Face à une situation inédite, le cerveau traite les informations d’après les expériences vécues. Il peut donc avoir tendance à faire le rapprochement entre une situation connue et le cas présent. Bien que similaires, les 2 situations peuvent en réalité être radicalement différentes. Gérer le nouveau problème comme le précédent n’est pas la solution. En se référant à des plans établis ou à des crises passées, il faut prendre en compte leur contexte et le comparer au contexte actuel.

Si la crise ne répond à aucun plan de gestion de crise, il faut d’abord analyser précisément la rupture d’équilibre pour faire émerger les différentes solutions qui pourraient potentiellement permettre de répondre à la problématique. Loin d’être un simple listing, il s’agit surtout d’évaluer chaque solution au regard de ses avantages, de ses inconvénients, mais surtout de son adéquation avec l’objectif poursuivi. Cette analyse permet aussi à la personne chargée de gérer la crise de prendre conscience de toutes les répercussions que la solution implique, que cela soit sur le plan éthique, environnemental ou encore financier. Après avoir pris le temps de bien explorer les différentes options qui se présenteraient, la solution ayant à la fois le moins de contraintes et le potentiel le plus élevé sera adoptée.

4.3 Suivi du plan de gestion de crise

En fonction de la complexité et de la gravité de la crise, le scénario de sortie de crise peut ne pas se passer selon le plan prévu. Il faut donc, sans cesse, réévaluer et ajuster les moyens et les actions mis en œuvre jusqu’à la résolution complète de la crise. C’est le rôle de la cellule de crise de contrôler, coordonner et ajuster les mesures prises si nécessaire.

A cette étape, il s’agit aussi d’activer le plan de communication de crise. Ici encore, il convient de suivre le protocole qui a été fixé au préalable.

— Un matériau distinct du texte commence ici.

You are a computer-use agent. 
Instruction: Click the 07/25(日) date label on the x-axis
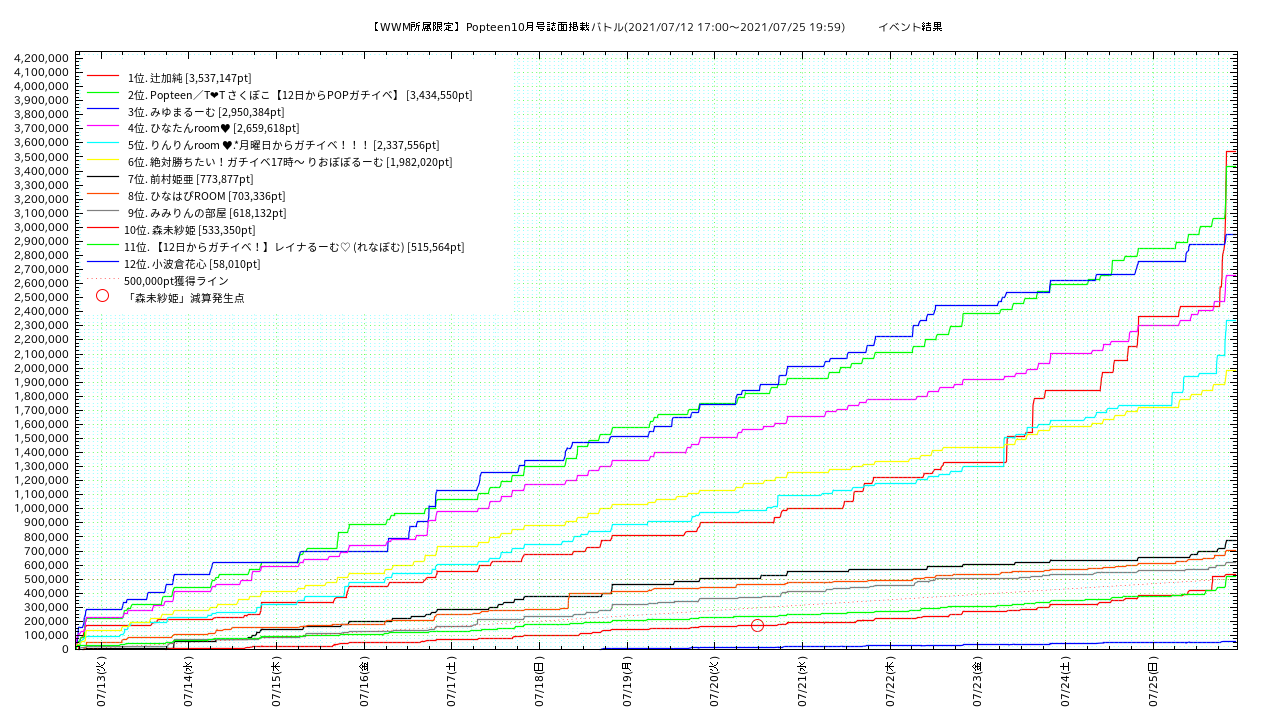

4.4 Démobilisation et bilan

Une fois la crise résolue, cette étape consiste à démobiliser les ressources dédiées à la résolution de la crise pour reprendre un fonctionnement normal. Chaque crise doit être l’occasion de tirer des leçons pour l’avenir. Pour cela l’entreprise garde une trace de l’enchaînement des événements ayant abouti à la situation de crise, l’ensemble des actions qui ont été réalisées pour la résoudre, les difficultés d’ordre technique ou humain qui ont été rencontrées ainsi que les solutions qui ont fonctionné. Il s’agit ici de comprendre ce qui aurait pu être fait pour éviter la crise mais aussi ce qui aurait pu être amélioré ou fait différemment une fois la crise survenue. C’est une étape essentielle de la gestion de crise qui permettra de renforcer la résilience de l’entreprise.

Conclusion

L'anticipation est donc le mettre mot de la gestion de crise. Au travers du plan de prévention des risques et du plan de gestion de crise, elle permet à une entreprise de se préparer à réagir dans une rupture d'équilibre soudaine. L'organisation n'est cependant pas suffisante pour gérer efficacement un crise. En effet, la gestion de crise repose aussi sur un management et une communication spécifiques. Ces éléments feront l'objet de mon MON 1.2.